First of all, if you did not do so yesterday, please take the time to read Kevin Carmichael’s look at the trip, and in particular how pack journalism narratives have formed, but he makes very relevant points about the political dynamics and the regional politics of India that the Canadian media is completely ignoring. My Indo-American friend made a few other observations about the coverage that we’re seeing, which is that he’s not actually being treated poorly over there, and it’s more that certain politicians and business leaders don’t want to be associated with members of the Indian Cabinet, which is controversial in large swaths of Indian society. As for the focus on Trudeau’s wardrobe, most of it is coming from the intellectual, international elite of India, who resent outsiders exoticising India, but the fact that Trudeau is allegedly wearing Indo-Canadian designers will garner plenty of positive reaction. She also added that the inside joke is that Indians outside of India have terrible taste, and are over the top and garish, but it’s also related to their own class stratification. Even tweets coming from verified accounts means that they’re coming from the social elite of India, and that journalism and public intellectualism in India, especially in Delhi, is oriented to socialites. So what Trudeau is doing will play incredibly well with many aspects of the stratified society. As for the Atwal issue, there will likely be competing narratives in India between the bureaucratic incompetence that allowed him into the country in the first place, tempered with “gloating over how a first-world country screwed up.” Regardless, I’m glad I reached out to get a different perspective on how this trip is playing out, because I’m not confident in the image being put forward by the Canadian punditocracy.
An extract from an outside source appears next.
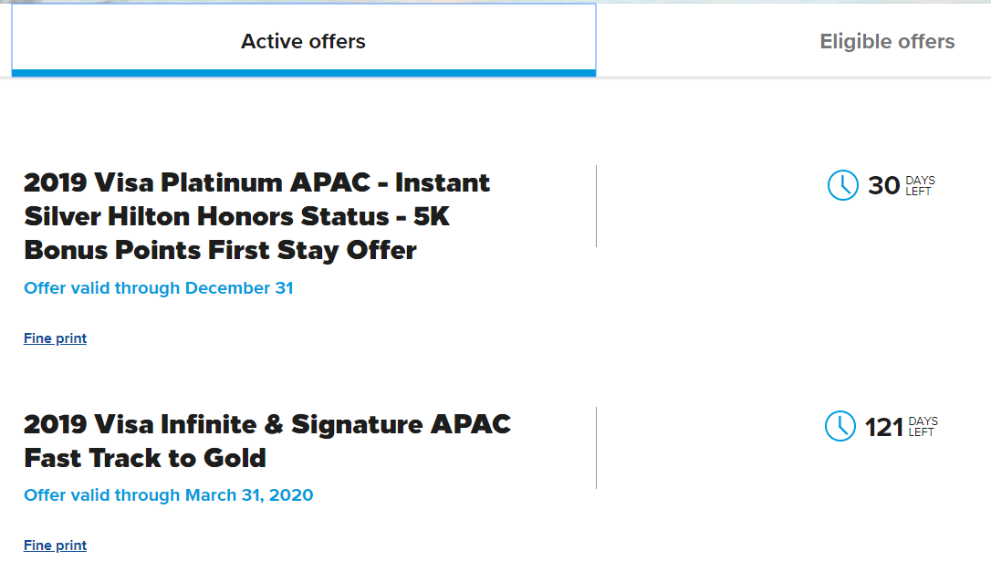Click vertical divider beside Fast Track offer

pyautogui.click(x=596, y=448)
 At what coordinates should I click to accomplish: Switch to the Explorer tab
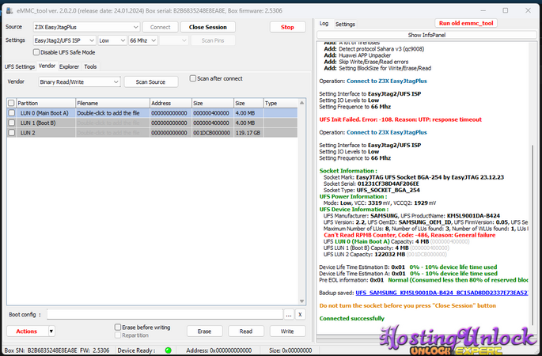click(69, 66)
Meanwhile, back in the Canadian media sphere, Éric Grenier notes that the trip is likely a defensive action to bolster Liberal support in Indo-Canadian-heavy ridings, especially to counter Jagmeet Singh’s arrival on the political scene. Murad Hemmadi notes that the international press seems to have gotten over its crush on Trudeau, while Paul Wells gives a not wholly underserved whacking at the Liberal government over their handling of this trip (though I do note that many of Wells’ points would handily fall into the groupthink that may not actually reflect what will play on the ground in India).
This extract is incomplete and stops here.